勝也の様にサンクスだけで十分だというのに、意外ときっちりしている谷園である。
「へへっ……青さん、百円がねーですよ? というか、千円札が一枚と三十円しか無い」
「……分かった。千円で手を打とう」
「ふふっ、青さんが冗談なんてテンション高めです?」
「……分かった。千円で手を打とう」
谷園が冗談だと思わなくなるまで繰り返して、プルプルと震えながら差し出す千円を受け取り……お釣りの九百円をその掌に乗せてあげた。
「あ、青さん!? そういうのは良くないと、思いますよ! 千円を取られるかと思ったこの悲しみ……どうしてくれるんですかっ!?」
「悪い、つい…………面白くて」
プンスカ怒り始めた谷園が、迷惑料と言って千円と九百円を交換して席へと戻って行った。まぁ、結果オーライだし良いんだけど……去り際の谷園が、机の上に広げていた教科書の下に、さりげなくクッキーを置いていった。
このクッキーを俺にどうしろと言うのだろうか? 男子が持つとある意味爆弾に変わる代物というのを、女子は気付いていないのだろう。
◇◇◇
「えぇ~ですから、この問題というのは公式を当て嵌められる形に式を……」
(……ん? 紙?)
一時間目の数学の授業も半分を越えた頃に、先生が背中を見せたタイミングで、折り畳まれた紙が俺の机の上に放り込まれた。宛先が書いてあればそのまま次へ回すのだが、手紙には宛名が無く、とりあえず飛んで来た方向を見ると……そこには当然紅亜さんが居る。
俺が口パクで「どこ?」と聞くと、返って来たのは「よんで」の三文字。間違えて無ければ、確かに読んでと言っている。だが、念のために、紅亜さんを確認しながら、折り畳まれた紙を広げていく。紅亜さんが止める事も無かったし、やっぱり正解だったのだろう。
折り畳まれた紙には一言――――『クッキーは放課後に』
……とだけ、可愛らしい文字で書かれてあった。

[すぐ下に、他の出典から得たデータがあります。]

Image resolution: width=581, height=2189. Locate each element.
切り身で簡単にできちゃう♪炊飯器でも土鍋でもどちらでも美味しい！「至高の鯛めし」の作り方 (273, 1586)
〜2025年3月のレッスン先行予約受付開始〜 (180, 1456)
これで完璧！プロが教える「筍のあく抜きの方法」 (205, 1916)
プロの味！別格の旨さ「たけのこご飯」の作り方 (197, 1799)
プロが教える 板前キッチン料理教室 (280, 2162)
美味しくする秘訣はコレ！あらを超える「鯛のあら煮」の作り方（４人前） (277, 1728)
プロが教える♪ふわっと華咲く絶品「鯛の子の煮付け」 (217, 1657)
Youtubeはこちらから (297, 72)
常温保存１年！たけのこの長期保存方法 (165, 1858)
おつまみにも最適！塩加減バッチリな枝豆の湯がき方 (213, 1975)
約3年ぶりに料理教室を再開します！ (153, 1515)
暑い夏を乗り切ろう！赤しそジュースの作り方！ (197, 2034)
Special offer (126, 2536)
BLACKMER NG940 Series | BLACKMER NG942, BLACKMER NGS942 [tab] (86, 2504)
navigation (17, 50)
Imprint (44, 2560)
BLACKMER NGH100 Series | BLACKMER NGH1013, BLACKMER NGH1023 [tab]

まぁ、文字の可愛さはに関しては特に関係無いけど。
俺は紙に書かれた文字を消しゴムで綺麗に消し、『分かった。部活は?』と返事を紅亜さんに送り返した。
一時間目だけかと思ったそのやり取りが、気がつけば昼休みに入る前の四時間目まで続いた。ただ、何となくという理由だけで。何気ない会話をダラダラと続けてしまった、チャットをしている感覚で。